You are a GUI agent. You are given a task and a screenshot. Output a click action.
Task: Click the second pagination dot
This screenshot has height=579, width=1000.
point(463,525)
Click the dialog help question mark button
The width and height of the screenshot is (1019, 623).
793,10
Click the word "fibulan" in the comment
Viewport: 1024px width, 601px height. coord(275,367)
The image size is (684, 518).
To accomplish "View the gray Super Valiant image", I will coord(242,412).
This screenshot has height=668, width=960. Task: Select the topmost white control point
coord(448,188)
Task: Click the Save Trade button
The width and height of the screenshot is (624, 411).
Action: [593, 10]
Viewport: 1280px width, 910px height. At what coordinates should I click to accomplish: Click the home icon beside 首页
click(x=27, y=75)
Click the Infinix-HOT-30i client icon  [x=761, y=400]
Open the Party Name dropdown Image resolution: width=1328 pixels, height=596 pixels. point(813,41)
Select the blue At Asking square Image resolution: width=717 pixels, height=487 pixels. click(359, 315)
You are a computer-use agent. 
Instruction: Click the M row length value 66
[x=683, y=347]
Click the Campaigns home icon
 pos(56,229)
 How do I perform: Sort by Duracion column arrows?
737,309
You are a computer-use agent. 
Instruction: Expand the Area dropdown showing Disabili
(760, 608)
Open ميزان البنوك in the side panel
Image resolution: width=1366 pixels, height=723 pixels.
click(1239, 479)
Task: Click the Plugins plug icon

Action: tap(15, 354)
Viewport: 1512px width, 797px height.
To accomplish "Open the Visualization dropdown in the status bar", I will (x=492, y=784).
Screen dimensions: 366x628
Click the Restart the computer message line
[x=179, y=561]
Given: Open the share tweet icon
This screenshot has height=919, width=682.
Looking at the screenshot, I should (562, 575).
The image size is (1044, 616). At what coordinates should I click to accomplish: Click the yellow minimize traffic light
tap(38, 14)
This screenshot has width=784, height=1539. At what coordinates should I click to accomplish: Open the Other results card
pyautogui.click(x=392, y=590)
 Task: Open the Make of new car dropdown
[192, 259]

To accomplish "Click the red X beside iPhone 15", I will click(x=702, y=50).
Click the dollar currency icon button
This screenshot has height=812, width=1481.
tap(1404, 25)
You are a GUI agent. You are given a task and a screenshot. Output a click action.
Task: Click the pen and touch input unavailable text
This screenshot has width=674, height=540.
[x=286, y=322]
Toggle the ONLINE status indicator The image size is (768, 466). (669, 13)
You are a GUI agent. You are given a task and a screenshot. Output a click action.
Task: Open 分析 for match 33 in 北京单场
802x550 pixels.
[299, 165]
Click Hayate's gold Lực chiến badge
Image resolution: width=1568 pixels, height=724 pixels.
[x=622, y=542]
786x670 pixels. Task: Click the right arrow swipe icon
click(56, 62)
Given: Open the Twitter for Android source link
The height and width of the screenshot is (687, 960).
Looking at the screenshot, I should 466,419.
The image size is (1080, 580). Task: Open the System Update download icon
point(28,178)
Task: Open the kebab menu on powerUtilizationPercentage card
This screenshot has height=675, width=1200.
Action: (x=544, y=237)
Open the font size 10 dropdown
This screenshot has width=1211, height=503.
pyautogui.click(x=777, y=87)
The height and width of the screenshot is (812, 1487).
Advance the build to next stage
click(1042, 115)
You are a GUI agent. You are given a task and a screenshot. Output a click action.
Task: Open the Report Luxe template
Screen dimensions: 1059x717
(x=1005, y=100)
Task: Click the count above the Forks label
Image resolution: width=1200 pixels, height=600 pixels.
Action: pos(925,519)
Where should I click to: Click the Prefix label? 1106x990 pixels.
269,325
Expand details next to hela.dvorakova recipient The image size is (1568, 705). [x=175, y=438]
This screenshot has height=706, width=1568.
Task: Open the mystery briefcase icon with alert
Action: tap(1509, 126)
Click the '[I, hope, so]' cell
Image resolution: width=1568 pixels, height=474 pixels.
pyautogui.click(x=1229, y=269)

- Exercise directions -
Every record above must appear again in the answer, unchanged.

- Result of this task -
You are a GUI agent. You are given a task and a screenshot. Output a click action.
Task: Click the second pagination dot
This screenshot has height=579, width=1000.
point(463,525)
Click the dialog help question mark button
The width and height of the screenshot is (1019, 623).
793,10
Click the word "fibulan" in the comment
Viewport: 1024px width, 601px height. coord(275,367)
The image size is (684, 518).
To accomplish "View the gray Super Valiant image", I will coord(242,412).
This screenshot has height=668, width=960. Task: Select the topmost white control point
coord(448,188)
Task: Click the Save Trade button
The width and height of the screenshot is (624, 411).
Action: [593, 10]
Viewport: 1280px width, 910px height. At what coordinates should I click to accomplish: Click the home icon beside 首页
click(x=27, y=75)
Click the Infinix-HOT-30i client icon  [x=761, y=400]
Open the Party Name dropdown Image resolution: width=1328 pixels, height=596 pixels. point(813,41)
Select the blue At Asking square Image resolution: width=717 pixels, height=487 pixels. click(359, 315)
You are a computer-use agent. 
Instruction: Click the M row length value 66
[x=683, y=347]
Click the Campaigns home icon
 pos(56,229)
 How do I perform: Sort by Duracion column arrows?
737,309
You are a computer-use agent. 
Instruction: Expand the Area dropdown showing Disabili
(760, 608)
Open ميزان البنوك in the side panel
Image resolution: width=1366 pixels, height=723 pixels.
click(1239, 479)
Task: Click the Plugins plug icon

Action: tap(15, 354)
Viewport: 1512px width, 797px height.
To accomplish "Open the Visualization dropdown in the status bar", I will (x=492, y=784).
Screen dimensions: 366x628
Click the Restart the computer message line
[x=179, y=561]
Given: Open the share tweet icon
This screenshot has height=919, width=682.
Looking at the screenshot, I should (562, 575).
The image size is (1044, 616). At what coordinates should I click to accomplish: Click the yellow minimize traffic light
tap(38, 14)
This screenshot has width=784, height=1539. At what coordinates should I click to accomplish: Open the Other results card
pyautogui.click(x=392, y=590)
 Task: Open the Make of new car dropdown
[192, 259]

To accomplish "Click the red X beside iPhone 15", I will click(x=702, y=50).
Click the dollar currency icon button
This screenshot has height=812, width=1481.
tap(1404, 25)
You are a GUI agent. You are given a task and a screenshot. Output a click action.
Task: Click the pen and touch input unavailable text
This screenshot has width=674, height=540.
[x=286, y=322]
Toggle the ONLINE status indicator The image size is (768, 466). (669, 13)
You are a GUI agent. You are given a task and a screenshot. Output a click action.
Task: Open 分析 for match 33 in 北京单场
802x550 pixels.
[299, 165]
Click Hayate's gold Lực chiến badge
Image resolution: width=1568 pixels, height=724 pixels.
[x=622, y=542]
786x670 pixels. Task: Click the right arrow swipe icon
click(56, 62)
Given: Open the Twitter for Android source link
The height and width of the screenshot is (687, 960).
Looking at the screenshot, I should 466,419.
The image size is (1080, 580). Task: Open the System Update download icon
point(28,178)
Task: Open the kebab menu on powerUtilizationPercentage card
This screenshot has height=675, width=1200.
Action: (x=544, y=237)
Open the font size 10 dropdown
This screenshot has width=1211, height=503.
pyautogui.click(x=777, y=87)
The height and width of the screenshot is (812, 1487).
Advance the build to next stage
click(1042, 115)
You are a GUI agent. You are given a task and a screenshot. Output a click action.
Task: Open the Report Luxe template
Screen dimensions: 1059x717
(x=1005, y=100)
Task: Click the count above the Forks label
Image resolution: width=1200 pixels, height=600 pixels.
Action: pos(925,519)
Where should I click to: Click the Prefix label? 1106x990 pixels.
269,325
Expand details next to hela.dvorakova recipient The image size is (1568, 705). [x=175, y=438]
This screenshot has height=706, width=1568.
Task: Open the mystery briefcase icon with alert
Action: tap(1509, 126)
Click the '[I, hope, so]' cell
Image resolution: width=1568 pixels, height=474 pixels.
pyautogui.click(x=1229, y=269)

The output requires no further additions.